本发明提供的靶向多模态纳米探针包括具有有效诊断能力的纳米颗粒物和可分散的生理水溶液。所述诊断物由超小铁氧体纳米颗粒、聚乙二醇衍生物包裹和偶联的吩噻嗪衍生物构成,吩噻嗪衍生物具有特定的供体受体分子结构,并具有优秀的Aβ聚集体特异性的亲和力。可实现对活体AD疾病小鼠模型的脑部Aβ斑块的靶向T1-T2MRI/NIRF三模态成像。
本发明利用超小铁氧体纳米颗粒,偶联具有Aβ特异性和敏感性的近红外荧光增强性能的吩噻嗪类衍生物,构建新型超小多模态纳米探针用于进行Aβ标记的T1-T2MRI/NIRF成像,本发明涉及的纳米探针具有超小的粒径,无钆神经毒性,生物相容性良好,属于无辐射,非入侵型探针,为早期诊断和长期示踪Aβ斑块,进行AD疾病的诊断,提供了良好的解决方案。

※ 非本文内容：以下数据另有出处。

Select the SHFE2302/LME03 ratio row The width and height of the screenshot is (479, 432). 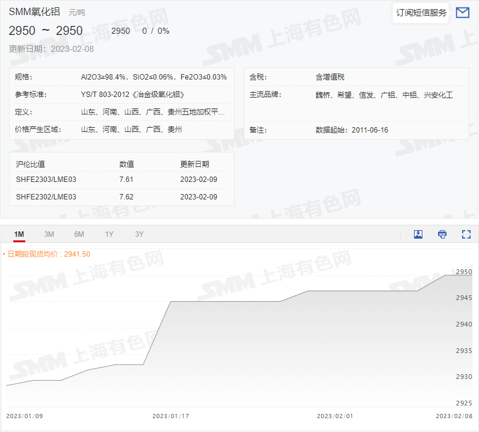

与现有技术相比,本发明的靶向Aβ的多模态纳米探针,将靶向致病蛋白、T1-MRI、T2-MRI和近红外荧光成像示踪为集合的整体,可实现阿尔茨海默病小鼠模型的大脑中致病蛋白斑块的定位成像,利用高空间分辨率的MRI成像,显示解剖学细节的T1-MRI成像细节,活体下定位斑块在脑中的位置,因其具有高生物相容性,体内代谢能力,不会存在多次对比剂给药导致的钆神经毒性。因此,该探针在阿尔茨海默病的早期诊断方面具有非常广泛的应用前景。
附图说明
图1为油相的超小铁氧体纳米颗粒的透射电子显微镜照片图
图2为实施例1制备的靶向多模态纳米探针的透射电子显微镜照片图
图3为实施例1制备的靶向多模态纳米探针的水动力学粒径分布图
图4为水相的超小铁氧体纳米颗粒的透射电子显微镜照片图
图5为水相的超小铁氧体纳米颗粒的水动力学粒径分布图
图6为靶向多模态纳米探针的脑切片染色NIR荧光显微图
图7为靶向多模态纳米探针的体内NIR荧光成像图
图8为靶向多模态纳米探针的体外NIR荧光成像图
图9为靶向多模态纳米探针的体外T1-T2MRI成像图
图10为靶向多模态纳米探针的体内T1-T2MRI成像图
具体的实施方式
下面结合具体实施方式对本发明作进一步的详细说明,以助于本领域技术人员理解本发明。
实施例1
一种用于阿尔茨海默病致病蛋白的纳米探针,由以下方法制备而得:
(1)称取重量组分为1份的粒径约为3nm的超小铁氧体纳米颗粒,加入5mL三氯甲烷,将混合物与重量组分为5份的邻二苯酚-聚乙二醇2000-氨基/甲氧基混合后,室温下超声10min,使纳米颗粒和高分子聚合物充分分散和溶解,混合后将烧瓶置于旋转蒸发仪上,温度为60℃,抽真空旋转蒸发,通过表面配体交换作用,在颗粒表面形成一层包裹有良好水溶性的聚乙二醇单层的分子,当有机溶剂蒸发后,超小铁氧体纳米颗粒可以成功转移至水相。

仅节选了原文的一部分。